-- Task instructions --
Would you copy the lines below exactly and omit the images?

(Saved entries)
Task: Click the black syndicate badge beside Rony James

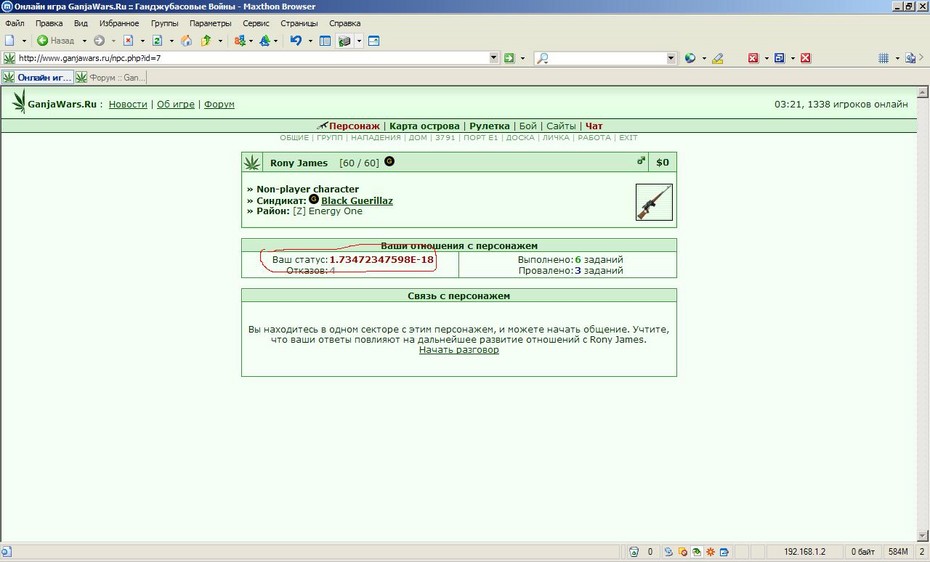Action: (389, 161)
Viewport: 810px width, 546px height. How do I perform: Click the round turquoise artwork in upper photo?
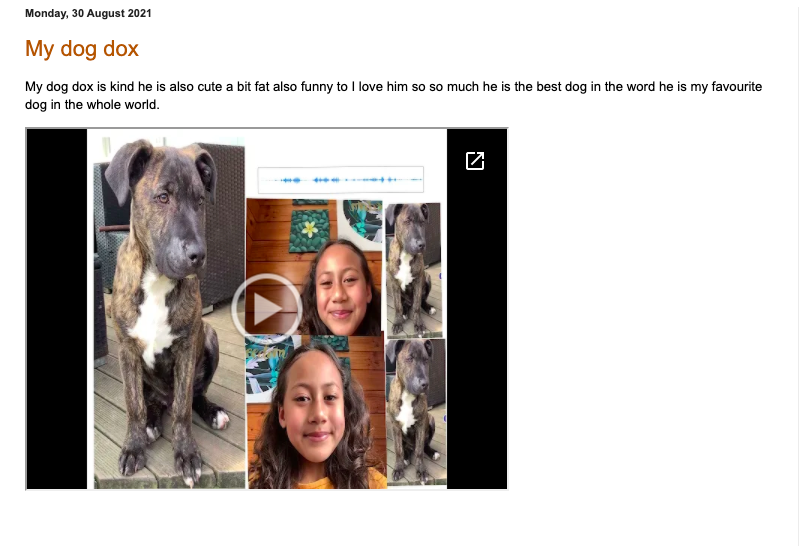pyautogui.click(x=363, y=220)
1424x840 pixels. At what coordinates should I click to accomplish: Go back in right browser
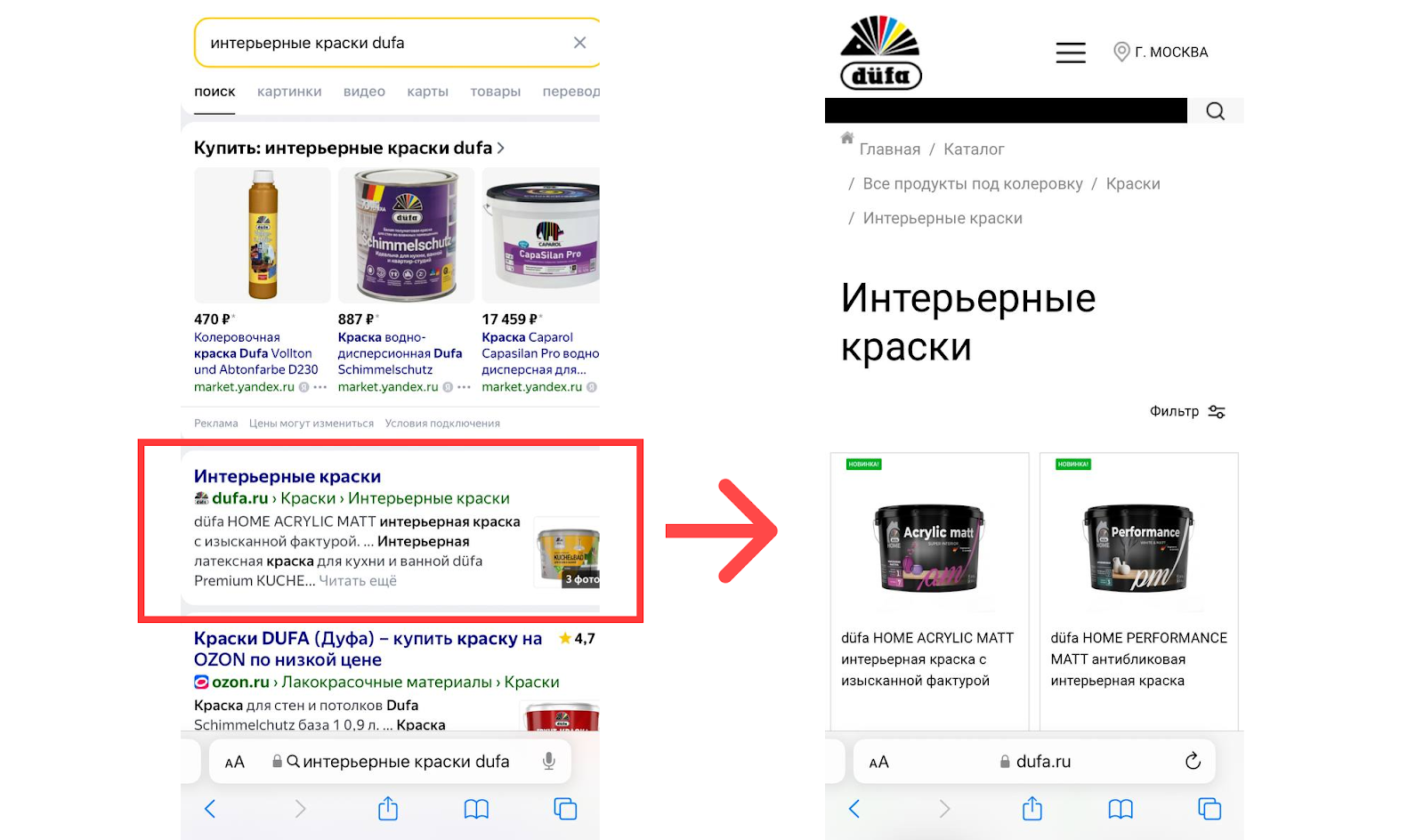[x=854, y=809]
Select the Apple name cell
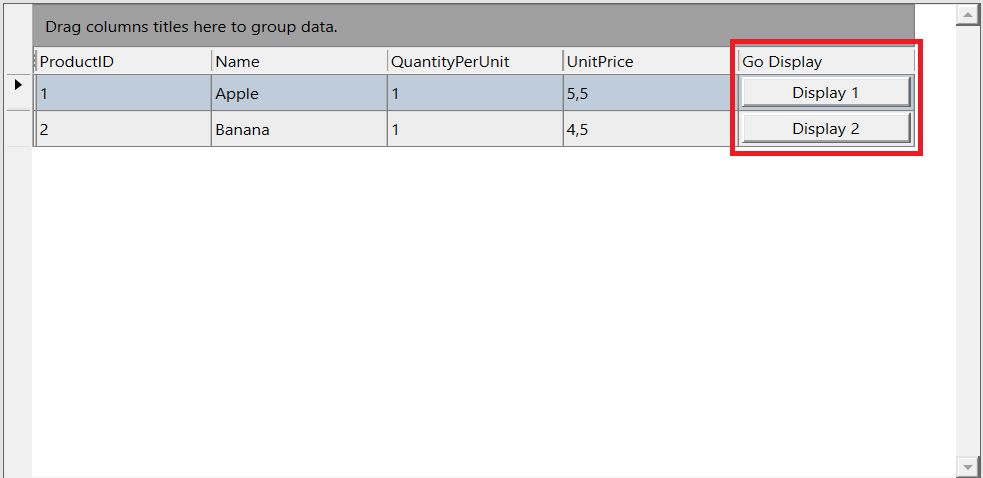The width and height of the screenshot is (983, 478). pos(299,94)
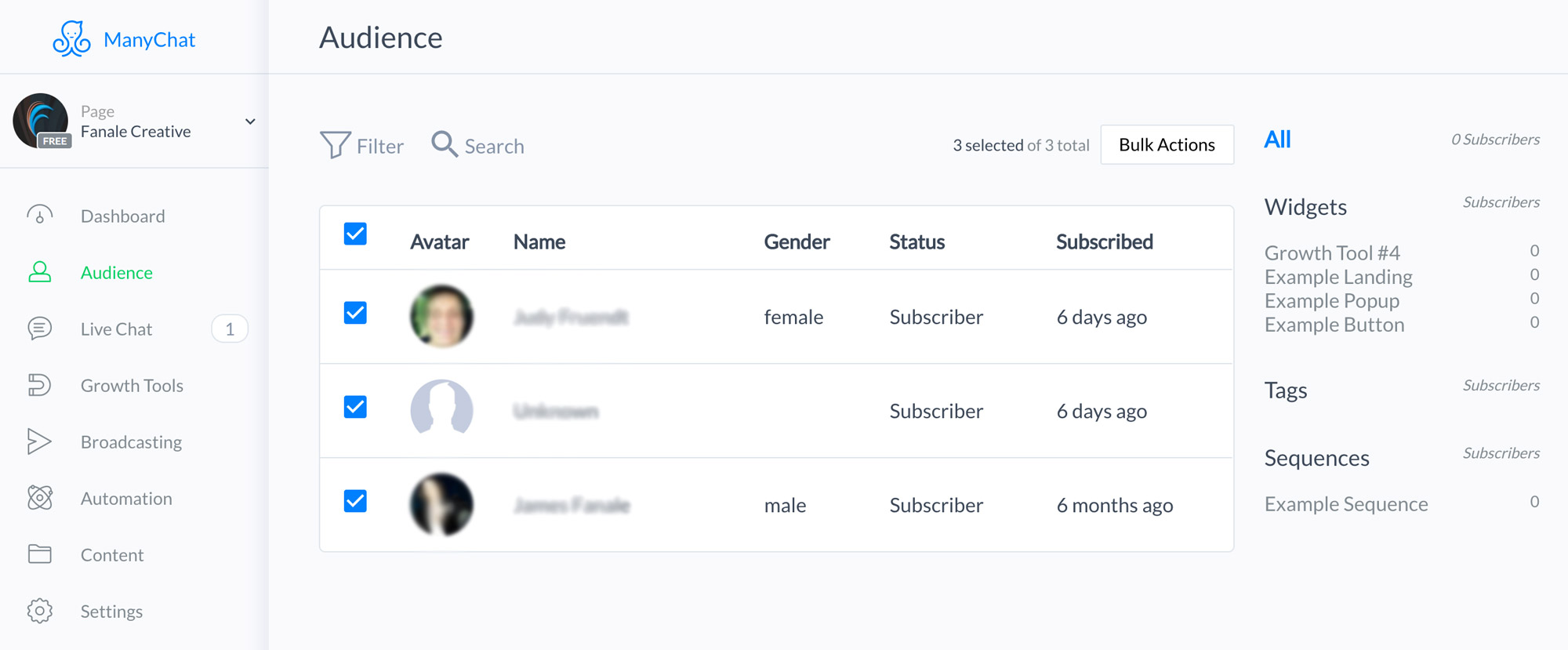Click the Search field
Viewport: 1568px width, 650px height.
click(477, 146)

-- Result --
Task: Click the black syndicate badge beside Rony James

Action: (389, 161)
Viewport: 810px width, 546px height. How do I perform: Click the round turquoise artwork in upper photo?
pyautogui.click(x=363, y=220)
1424x840 pixels. At what coordinates should I click to accomplish: Go back in right browser
[x=854, y=809]
Select the Apple name cell
The width and height of the screenshot is (983, 478). pos(299,94)
Click the Search field
Viewport: 1568px width, 650px height.
click(477, 146)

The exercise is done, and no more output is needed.